Problem description: Report each line of the material below where the word "Sort" can be found.

Information given:
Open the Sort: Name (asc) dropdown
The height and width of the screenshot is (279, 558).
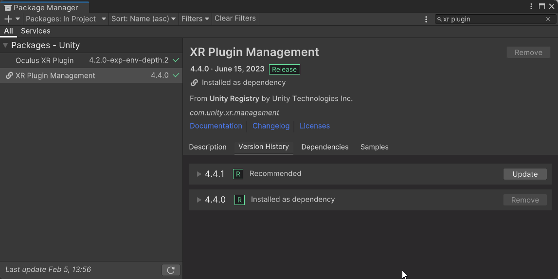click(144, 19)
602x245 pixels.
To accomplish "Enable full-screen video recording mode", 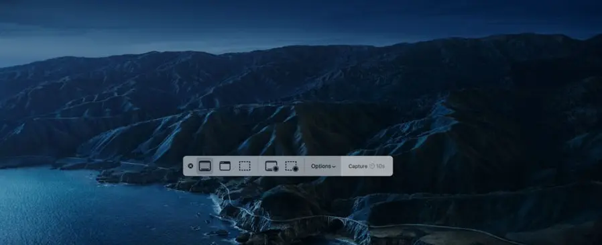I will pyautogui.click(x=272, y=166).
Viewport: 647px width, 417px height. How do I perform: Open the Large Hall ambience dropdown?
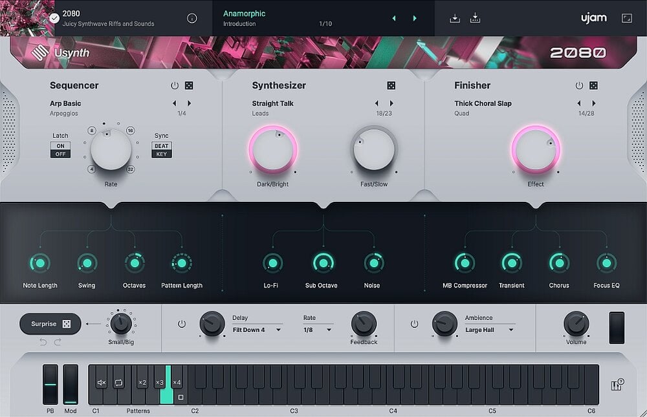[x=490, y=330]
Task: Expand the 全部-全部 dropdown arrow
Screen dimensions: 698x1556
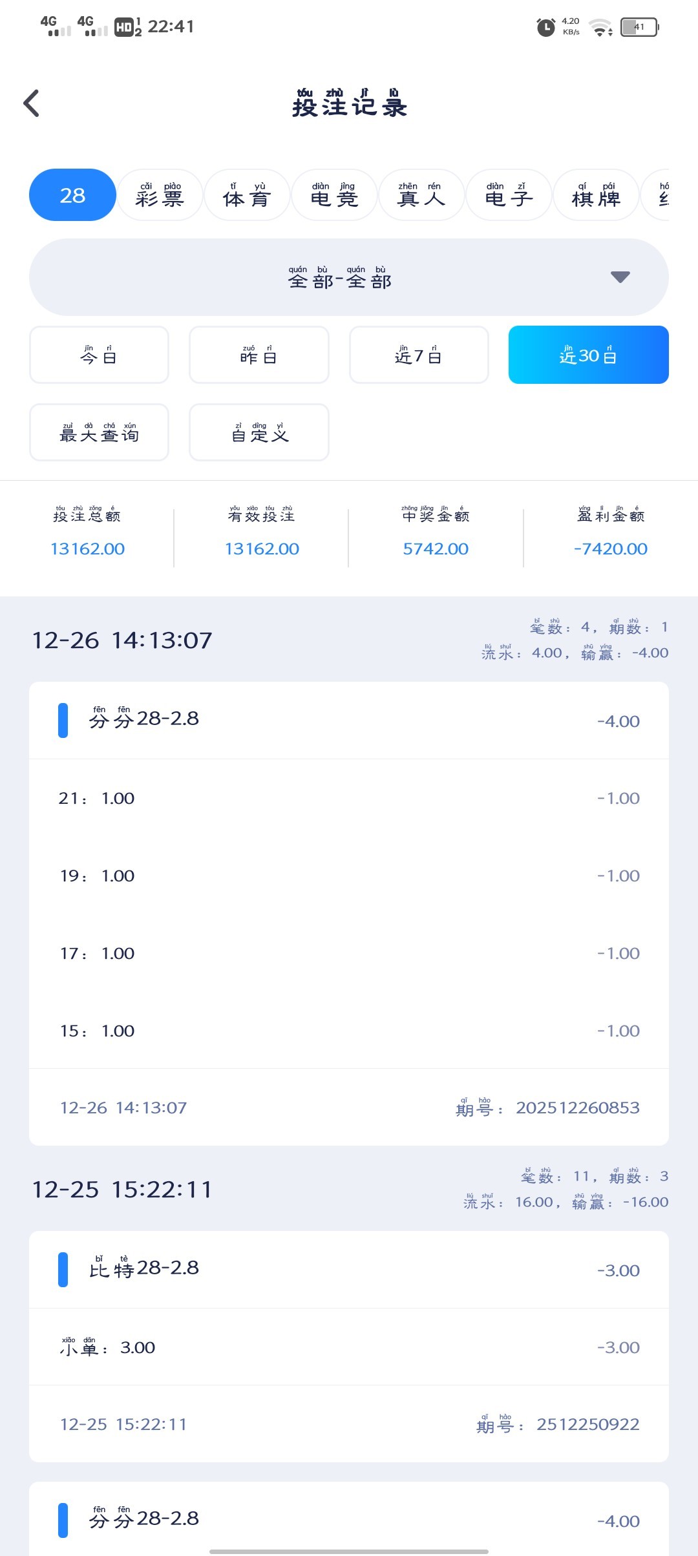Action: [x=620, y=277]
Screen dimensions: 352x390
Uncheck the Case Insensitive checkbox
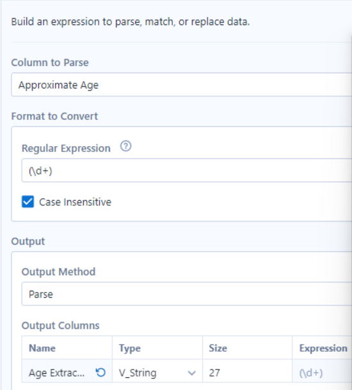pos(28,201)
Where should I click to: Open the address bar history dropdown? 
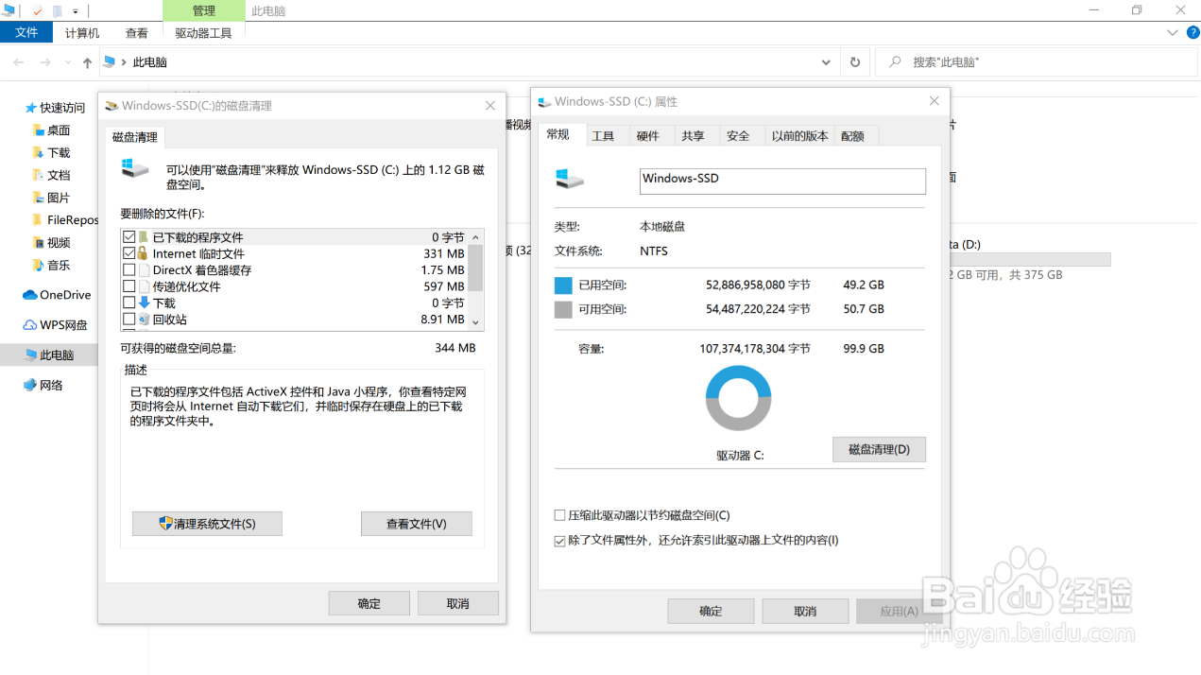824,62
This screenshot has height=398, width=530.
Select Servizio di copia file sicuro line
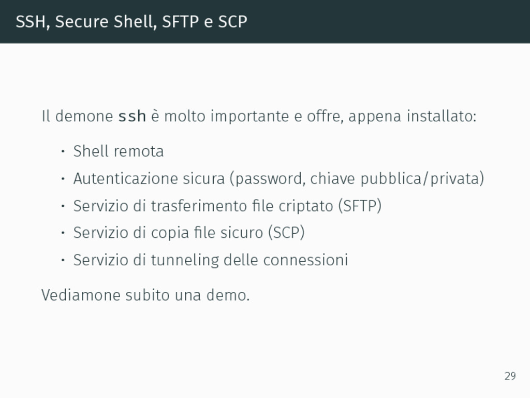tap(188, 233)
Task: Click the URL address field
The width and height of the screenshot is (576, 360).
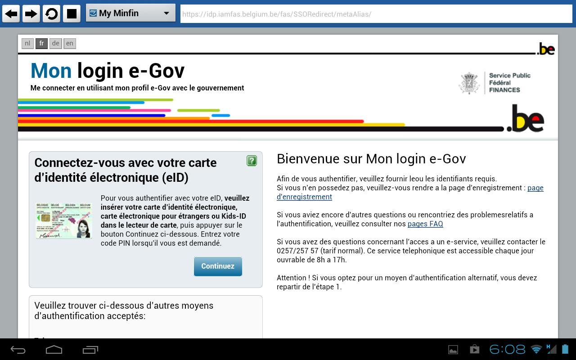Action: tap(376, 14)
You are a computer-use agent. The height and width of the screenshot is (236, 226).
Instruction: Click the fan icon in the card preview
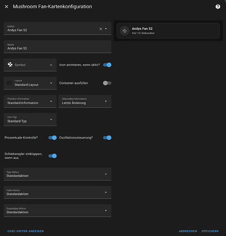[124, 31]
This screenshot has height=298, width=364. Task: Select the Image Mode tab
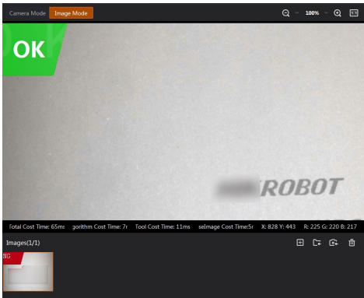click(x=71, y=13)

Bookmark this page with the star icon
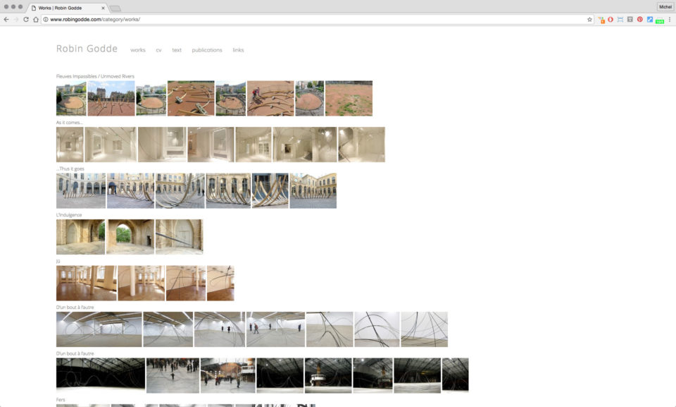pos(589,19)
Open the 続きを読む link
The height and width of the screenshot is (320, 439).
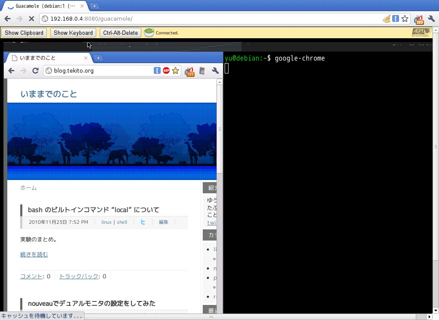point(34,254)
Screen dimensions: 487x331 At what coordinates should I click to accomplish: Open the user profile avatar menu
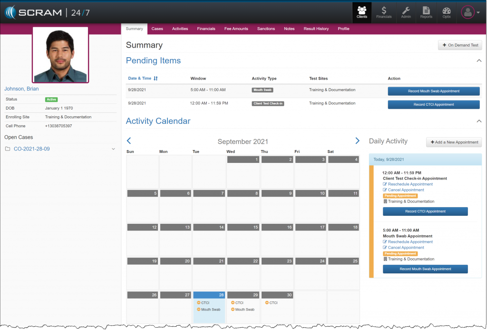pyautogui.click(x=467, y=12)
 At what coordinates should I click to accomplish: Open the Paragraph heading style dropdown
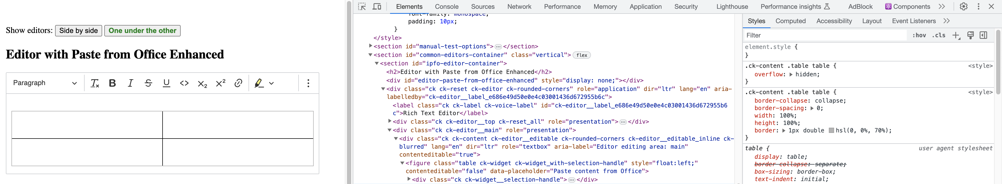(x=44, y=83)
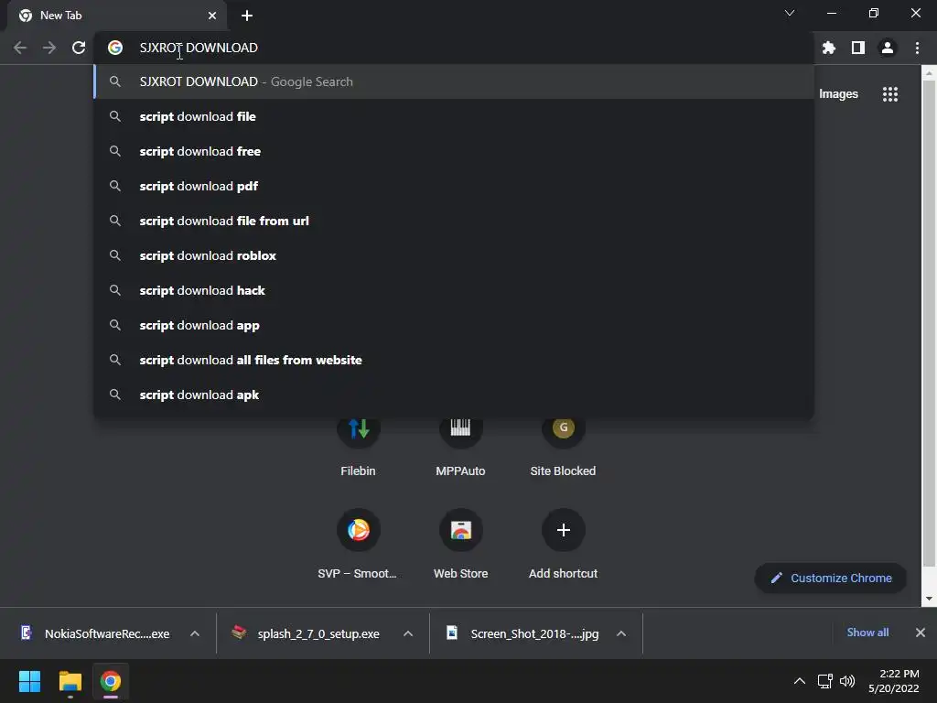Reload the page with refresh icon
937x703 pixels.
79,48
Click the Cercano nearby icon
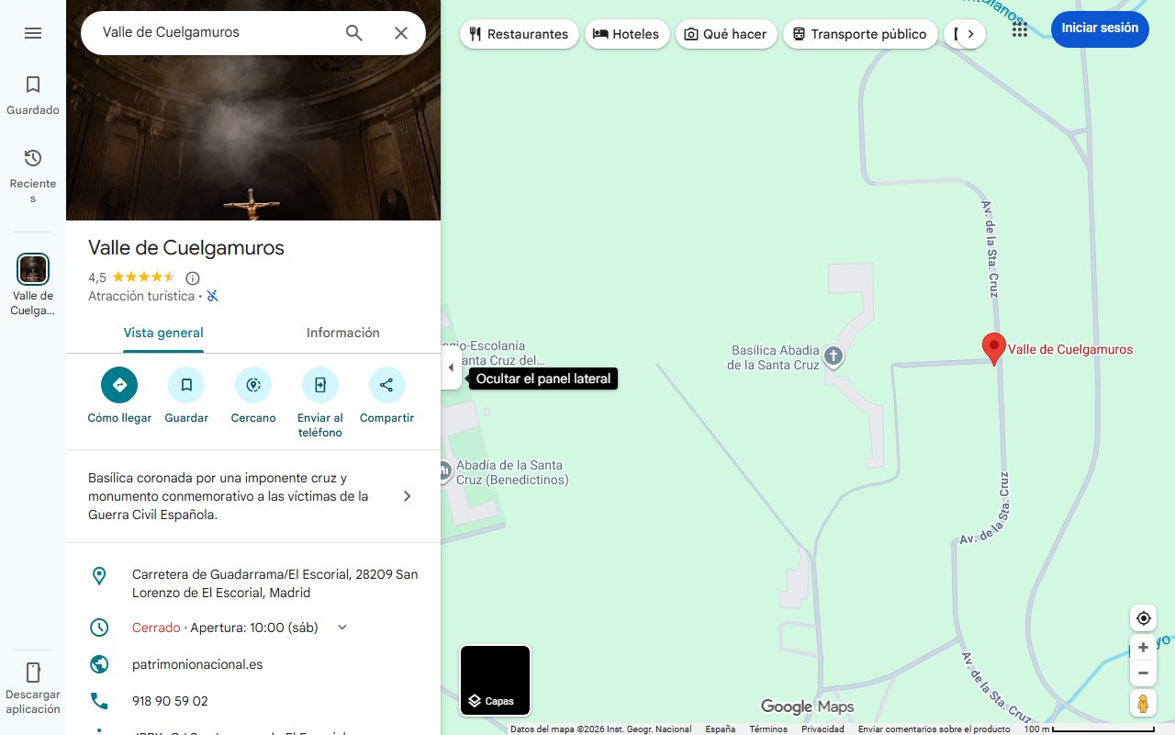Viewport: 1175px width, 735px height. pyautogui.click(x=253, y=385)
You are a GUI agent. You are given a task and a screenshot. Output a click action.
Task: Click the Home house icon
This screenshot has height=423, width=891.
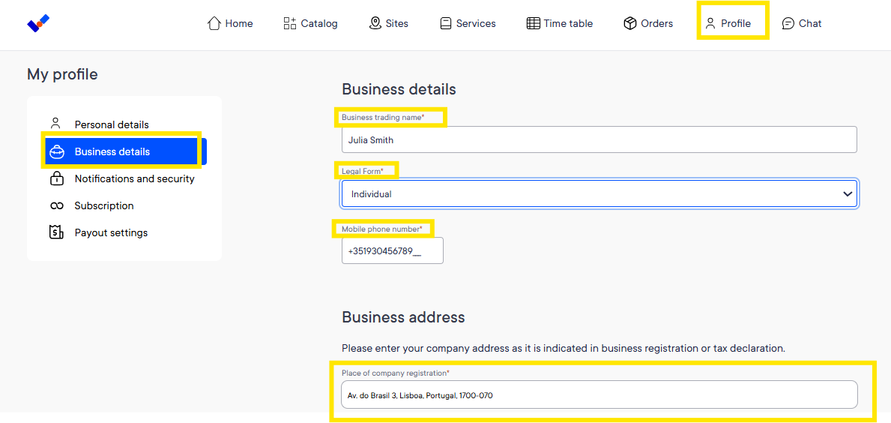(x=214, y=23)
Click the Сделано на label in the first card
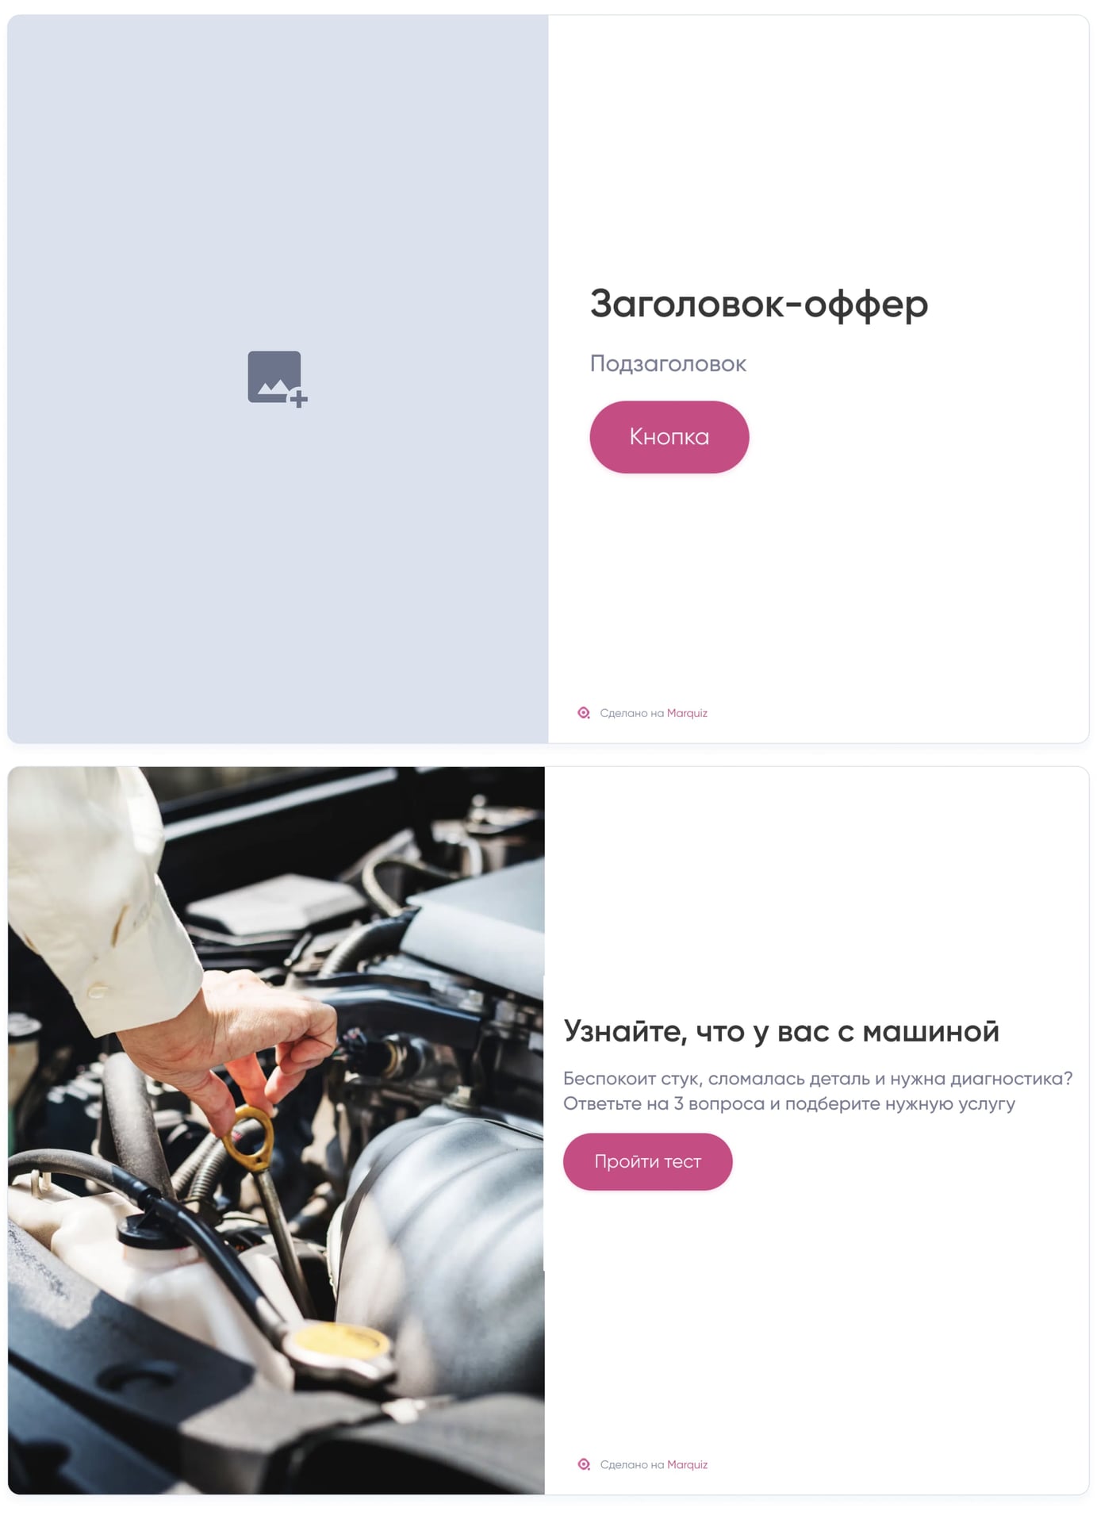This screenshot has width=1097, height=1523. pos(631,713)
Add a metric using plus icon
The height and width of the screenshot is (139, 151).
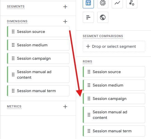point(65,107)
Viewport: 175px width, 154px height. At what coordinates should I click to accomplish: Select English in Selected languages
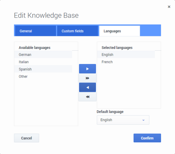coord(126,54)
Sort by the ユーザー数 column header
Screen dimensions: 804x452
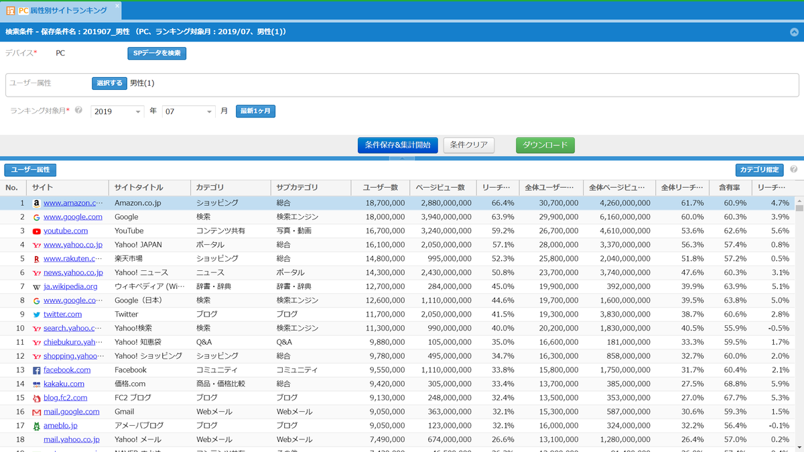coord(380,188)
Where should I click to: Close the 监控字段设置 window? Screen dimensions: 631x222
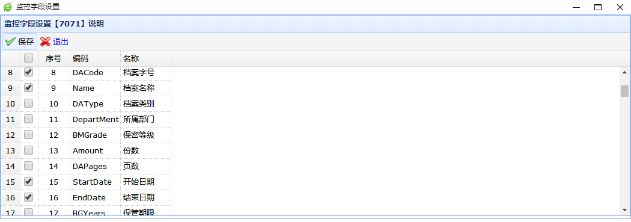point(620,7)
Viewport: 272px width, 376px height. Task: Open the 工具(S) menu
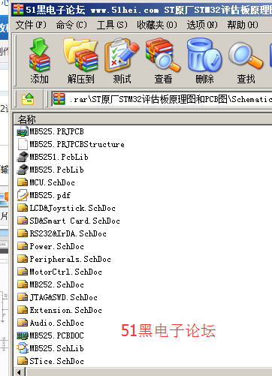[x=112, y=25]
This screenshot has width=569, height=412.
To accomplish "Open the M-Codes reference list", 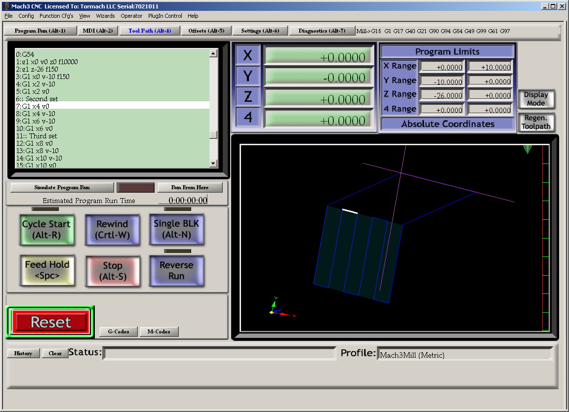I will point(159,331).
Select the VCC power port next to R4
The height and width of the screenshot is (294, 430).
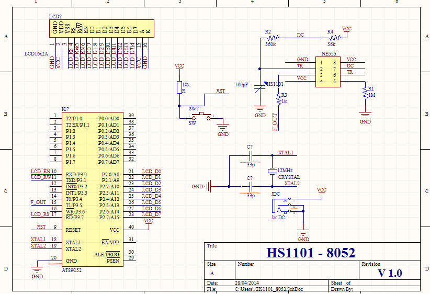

Finished task:
Open the Sort: Name (asc) dropdown
Sort by the ユーザー数 column header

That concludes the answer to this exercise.